If you are in your 60s you can maintain your health by including these supplements in your diet:
- Bone health becomes a major concern for both men and women in their 60s. It becomes necessary for people to consume Calcium and Vitamin D at this age to boost their bone health. Consuming dairy products along with green veggies, seeds and fruits are recommended for people belonging to this age group by nutritionist Cassandra Barns.
- The vitamin D and Calcium intake help in boosting the regular impact or weight-bearing exercises and workouts at this age, like tennis, dancing, jogging and weight training.
- To take care of your heart health, brain and eye sight make sure you have omega-3 and omega-6 fatty acids in abundance. Nuts such as walnut and seafood are rich sources of omega-3 fatty acids. It helps in maintaining your skin's appearance and also helps in preventing water loss and combats ageing. Also include wine, fresh fruits and veggies to get a good dose of antioxidants and keep ageing at bay.
- Vitamin B12 deficiency is a common phenomenon in older people. It plays a crucial role of transportation of oxygen around the body, aids brain function and also build red blood cells.

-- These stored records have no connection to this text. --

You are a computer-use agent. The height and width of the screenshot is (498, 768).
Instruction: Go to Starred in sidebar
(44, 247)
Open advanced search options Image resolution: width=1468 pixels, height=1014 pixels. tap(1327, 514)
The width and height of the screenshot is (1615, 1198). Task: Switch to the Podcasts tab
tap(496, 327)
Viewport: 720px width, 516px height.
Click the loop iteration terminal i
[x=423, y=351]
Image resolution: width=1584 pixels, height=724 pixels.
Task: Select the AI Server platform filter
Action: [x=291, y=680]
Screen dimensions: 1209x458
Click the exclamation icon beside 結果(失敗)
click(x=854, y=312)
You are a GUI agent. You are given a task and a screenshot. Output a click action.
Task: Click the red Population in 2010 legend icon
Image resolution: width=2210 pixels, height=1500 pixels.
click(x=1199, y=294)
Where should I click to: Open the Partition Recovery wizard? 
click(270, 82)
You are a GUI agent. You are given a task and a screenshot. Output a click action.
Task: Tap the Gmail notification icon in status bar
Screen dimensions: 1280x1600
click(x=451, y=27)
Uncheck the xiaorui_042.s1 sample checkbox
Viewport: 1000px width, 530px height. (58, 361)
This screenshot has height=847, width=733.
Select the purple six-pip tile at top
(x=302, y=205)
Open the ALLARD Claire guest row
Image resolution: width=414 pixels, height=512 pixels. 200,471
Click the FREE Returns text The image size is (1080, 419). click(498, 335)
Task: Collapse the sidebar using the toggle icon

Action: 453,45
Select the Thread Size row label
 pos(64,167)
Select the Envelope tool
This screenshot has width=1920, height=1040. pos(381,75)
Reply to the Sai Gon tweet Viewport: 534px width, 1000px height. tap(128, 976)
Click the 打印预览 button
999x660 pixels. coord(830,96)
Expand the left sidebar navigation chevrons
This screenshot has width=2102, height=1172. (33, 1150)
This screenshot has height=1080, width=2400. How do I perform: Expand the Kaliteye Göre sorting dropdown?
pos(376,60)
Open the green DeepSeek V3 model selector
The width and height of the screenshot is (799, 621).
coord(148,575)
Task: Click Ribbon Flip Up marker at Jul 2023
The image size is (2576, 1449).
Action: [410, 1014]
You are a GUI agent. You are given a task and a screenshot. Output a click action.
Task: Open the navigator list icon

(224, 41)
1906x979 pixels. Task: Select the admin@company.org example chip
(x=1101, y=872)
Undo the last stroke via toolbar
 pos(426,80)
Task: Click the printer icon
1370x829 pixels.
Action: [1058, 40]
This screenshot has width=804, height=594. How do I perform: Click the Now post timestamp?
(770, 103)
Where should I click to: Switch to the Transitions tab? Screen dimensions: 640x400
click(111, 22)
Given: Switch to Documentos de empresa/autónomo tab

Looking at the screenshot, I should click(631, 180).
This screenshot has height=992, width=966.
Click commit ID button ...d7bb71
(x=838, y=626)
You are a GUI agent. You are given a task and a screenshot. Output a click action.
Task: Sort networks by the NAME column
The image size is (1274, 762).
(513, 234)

- Lack of vitamin B12 can trigger production of homocysteine in our body, which is very harmful to our heart, brain and bone health. Consumption of red meats, oily fish and mushrooms are recommended to prevent vitamin B12 deficiency.
- If you are a vegetarian, you can have dairy products like milk, swiss cheese and yoghurt to fulfil vitamin B12 needs. Bananas and almonds are a good source of the vitamin too.